Linux – responsible of setting up the default broadcast address

busyboxlinuxnetworking

The broadcast address is apparently misconfigured on some (old) Linux embedded device that I setup (but that I don't own anymore) because it doesn't match the expected value given the IP address and the netmask (for example, it has a broadcast of 192.168.70.255 instead of 192.168.71.255 for 192.168.70.243/255.255.254.0). It runs a kernel 2.4.31 with busybox 0.60.5. The network configuration is simply done with that shell snippet:

ifconfig eth0 $IPADDR netmask $NETMASK
if [ -n "$GATEWAY" ]; then
    route add default gw $GATEWAY
fi

Thus the broadcast address is not explicitely configured. The question is: what is responsible of this bad behaviour? Is it busybox's ifconfig that doesn't set the broadcast address correctly or is it the kernel that set it up badly?

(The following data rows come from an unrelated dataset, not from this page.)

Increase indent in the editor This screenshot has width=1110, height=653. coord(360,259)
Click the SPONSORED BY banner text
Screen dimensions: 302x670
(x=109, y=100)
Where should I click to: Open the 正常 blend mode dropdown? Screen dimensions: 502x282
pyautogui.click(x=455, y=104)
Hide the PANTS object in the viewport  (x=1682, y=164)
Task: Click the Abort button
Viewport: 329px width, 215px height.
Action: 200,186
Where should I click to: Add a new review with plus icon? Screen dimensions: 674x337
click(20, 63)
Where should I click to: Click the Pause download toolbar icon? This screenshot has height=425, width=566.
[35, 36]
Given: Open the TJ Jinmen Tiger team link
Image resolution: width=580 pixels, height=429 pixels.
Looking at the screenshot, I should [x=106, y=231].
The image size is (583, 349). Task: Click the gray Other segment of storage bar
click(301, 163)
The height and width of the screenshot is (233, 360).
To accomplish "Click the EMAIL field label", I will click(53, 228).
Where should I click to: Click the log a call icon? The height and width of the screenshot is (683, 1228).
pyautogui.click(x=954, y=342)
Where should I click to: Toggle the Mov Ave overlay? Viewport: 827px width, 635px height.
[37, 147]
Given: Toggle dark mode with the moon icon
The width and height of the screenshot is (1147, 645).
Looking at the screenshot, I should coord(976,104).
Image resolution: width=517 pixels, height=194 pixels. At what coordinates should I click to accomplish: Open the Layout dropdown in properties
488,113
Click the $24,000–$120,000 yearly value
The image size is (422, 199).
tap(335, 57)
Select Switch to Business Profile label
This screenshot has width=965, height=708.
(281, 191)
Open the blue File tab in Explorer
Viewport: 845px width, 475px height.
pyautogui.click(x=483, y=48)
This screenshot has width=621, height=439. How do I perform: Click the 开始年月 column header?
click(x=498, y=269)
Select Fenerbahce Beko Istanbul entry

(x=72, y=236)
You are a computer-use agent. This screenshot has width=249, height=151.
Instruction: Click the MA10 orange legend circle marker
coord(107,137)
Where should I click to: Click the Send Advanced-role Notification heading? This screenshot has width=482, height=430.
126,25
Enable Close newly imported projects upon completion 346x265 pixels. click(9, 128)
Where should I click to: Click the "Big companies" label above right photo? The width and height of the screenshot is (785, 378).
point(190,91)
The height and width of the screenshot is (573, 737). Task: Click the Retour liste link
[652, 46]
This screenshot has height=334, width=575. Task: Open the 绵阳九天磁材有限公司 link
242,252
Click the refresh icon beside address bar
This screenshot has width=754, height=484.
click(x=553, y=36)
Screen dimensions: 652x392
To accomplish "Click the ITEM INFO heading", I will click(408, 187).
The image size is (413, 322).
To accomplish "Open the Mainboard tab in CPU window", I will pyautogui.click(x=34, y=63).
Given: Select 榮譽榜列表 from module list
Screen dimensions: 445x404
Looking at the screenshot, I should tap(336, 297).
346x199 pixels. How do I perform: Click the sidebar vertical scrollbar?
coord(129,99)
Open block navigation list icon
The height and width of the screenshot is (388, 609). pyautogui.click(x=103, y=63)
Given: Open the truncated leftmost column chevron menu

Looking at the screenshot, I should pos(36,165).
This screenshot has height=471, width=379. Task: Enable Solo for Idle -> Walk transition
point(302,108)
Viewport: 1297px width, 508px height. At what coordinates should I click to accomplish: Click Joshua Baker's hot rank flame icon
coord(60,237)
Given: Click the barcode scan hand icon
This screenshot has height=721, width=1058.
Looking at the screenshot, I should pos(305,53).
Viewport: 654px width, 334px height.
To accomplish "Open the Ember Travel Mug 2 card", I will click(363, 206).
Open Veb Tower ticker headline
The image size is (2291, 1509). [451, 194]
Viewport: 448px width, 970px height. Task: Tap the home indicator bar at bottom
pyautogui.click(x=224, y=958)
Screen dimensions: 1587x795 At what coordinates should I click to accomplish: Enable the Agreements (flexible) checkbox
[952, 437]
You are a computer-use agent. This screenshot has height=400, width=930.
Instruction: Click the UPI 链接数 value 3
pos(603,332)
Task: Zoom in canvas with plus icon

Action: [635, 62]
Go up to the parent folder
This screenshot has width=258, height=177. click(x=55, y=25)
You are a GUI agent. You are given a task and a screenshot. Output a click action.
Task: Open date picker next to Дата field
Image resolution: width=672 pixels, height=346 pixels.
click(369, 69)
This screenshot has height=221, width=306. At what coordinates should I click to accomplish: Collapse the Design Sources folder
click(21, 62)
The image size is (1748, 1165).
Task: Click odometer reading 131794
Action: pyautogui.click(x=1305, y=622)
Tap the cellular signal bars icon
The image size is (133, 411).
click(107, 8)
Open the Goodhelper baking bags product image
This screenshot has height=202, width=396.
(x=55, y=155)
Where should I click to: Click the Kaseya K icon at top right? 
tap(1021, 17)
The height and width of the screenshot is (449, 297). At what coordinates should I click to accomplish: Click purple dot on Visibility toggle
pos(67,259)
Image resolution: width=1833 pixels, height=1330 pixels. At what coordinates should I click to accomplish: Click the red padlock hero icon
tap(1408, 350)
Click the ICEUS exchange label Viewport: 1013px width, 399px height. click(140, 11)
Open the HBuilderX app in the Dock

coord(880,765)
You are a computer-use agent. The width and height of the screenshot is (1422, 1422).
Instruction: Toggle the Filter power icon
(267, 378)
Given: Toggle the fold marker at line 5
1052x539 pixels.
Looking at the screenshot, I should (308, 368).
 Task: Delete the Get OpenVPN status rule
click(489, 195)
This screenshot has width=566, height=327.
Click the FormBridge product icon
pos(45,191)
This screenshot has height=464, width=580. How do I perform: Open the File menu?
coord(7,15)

Note: it's possible that none of them are responsible but something else gets in the way in the boot process (and reconfigures it badly) as the device runs user-specific software that I don't know. I will follow up with more info once I have them.

Best Answer

Starting investigations on the topic I discovered with strace that changing the broadcast address with ifconfig leads to a supplementary ioctl() call (SIOCSIFBRDADDR - Set InterFace BRoadcast ADDRess) that doesn't appear in the normal trace when you leave out the broadcast parameter. So it looks like that ifconfig doesn't deal with the broadcast address in the default case and leave that up to the kernel.